Der Bundesbeauftragte für den Datenschutz kritisiert in seinem Jahresbericht (129 ff) die teilweise gesetzeswidrige Praxis der Sozialdatenerhebung, die den gläsernen Patienten möglich macht und das Recht auf informationelle Selbstbestimmung verletzt. Aber was ist das schon gegen den Anspruch, man wolle etwas für die Beitragszahler tun.
Donnerstag, 4. Oktober 2007
Über die Erosion des demokratischen Denkvermögens
schreibt Juli Zeh in der Zeit und bezieht sich dabei auf die von der unschuldig tuenden Gesundheitsministerin geplante Aushöhlung der ärztlichen Schweigepflicht, die den Umbau unseres Staates in ein "präventiv denkendes und handelndes Kontrollsystem" begleitet:
Die Regierung hat nicht weniger vor, als das Privateste, Intimste, das uns zu eigen ist, zur Staatssache zu erheben: den menschlichen Körper.

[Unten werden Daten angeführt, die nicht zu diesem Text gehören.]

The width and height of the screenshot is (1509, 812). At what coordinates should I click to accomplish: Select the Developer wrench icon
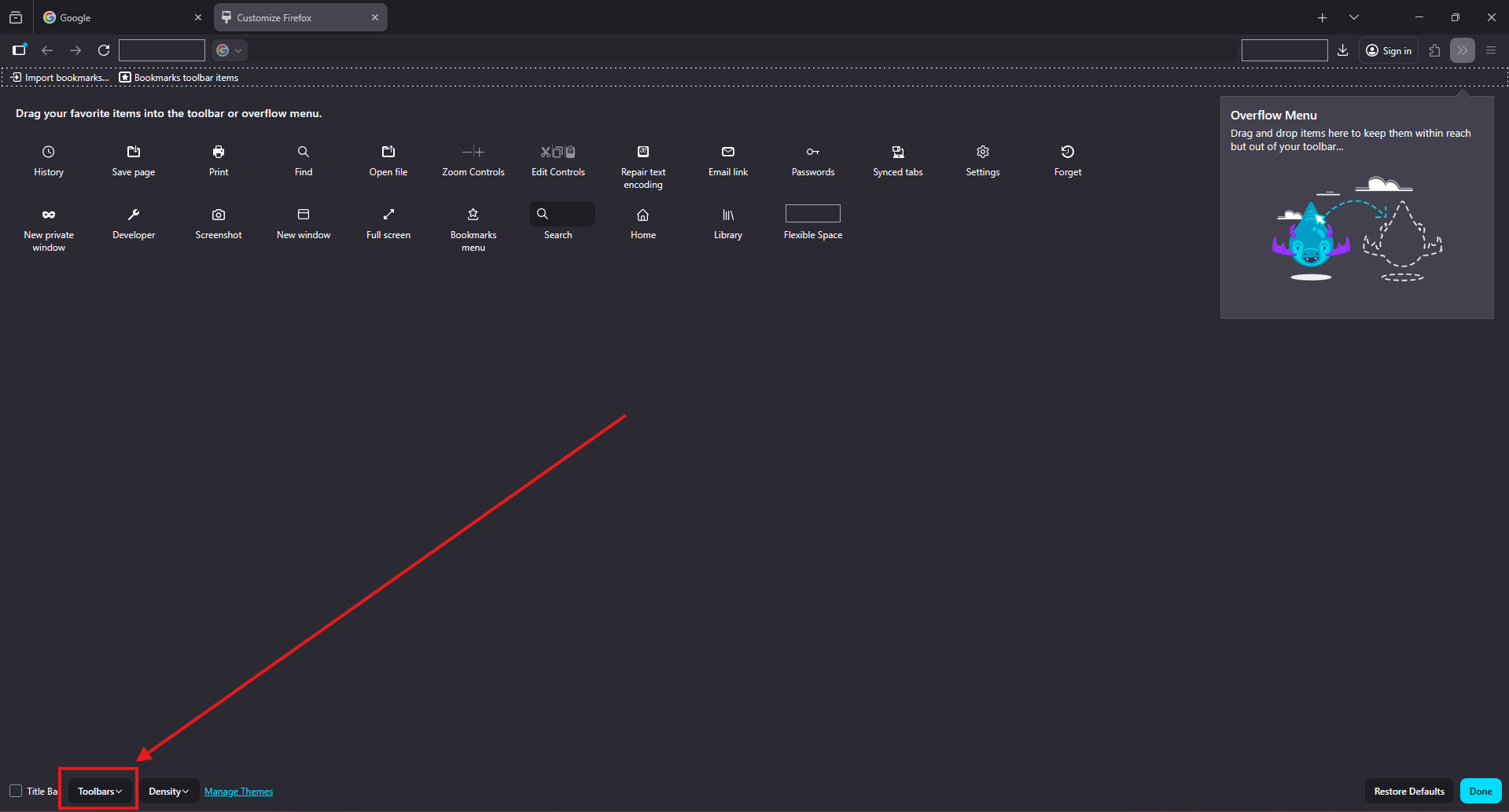pos(134,215)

Dabei wird die Idee einer flächendeckenden (von Beitragszahlern finanzierten!) Krankenversicherung in ihr Gegenteil verkehrt. Nicht das Krankenkassensystem schuldet uns Beistand in der Not - sondern wir schulden dem System die unbedingte Aufrechterhaltung unserer Gesundheit! Diese neue, fiktive Bürgerspflicht gibt dem Staat ein Machtinstrument an die Hand, welches auf fatale Weise an Huxleys Brave New World erinnert. "Krankheit" wird potenziell mit "Schuld" identifiziert, und um innerhalb dieses Zusammenhangs die Spreu vom Weizen zu trennen, bedarf es einer perfiden Form von Selektion.
Genau diesem geplanten Umbau gilt es jetzt entgegen zu treten.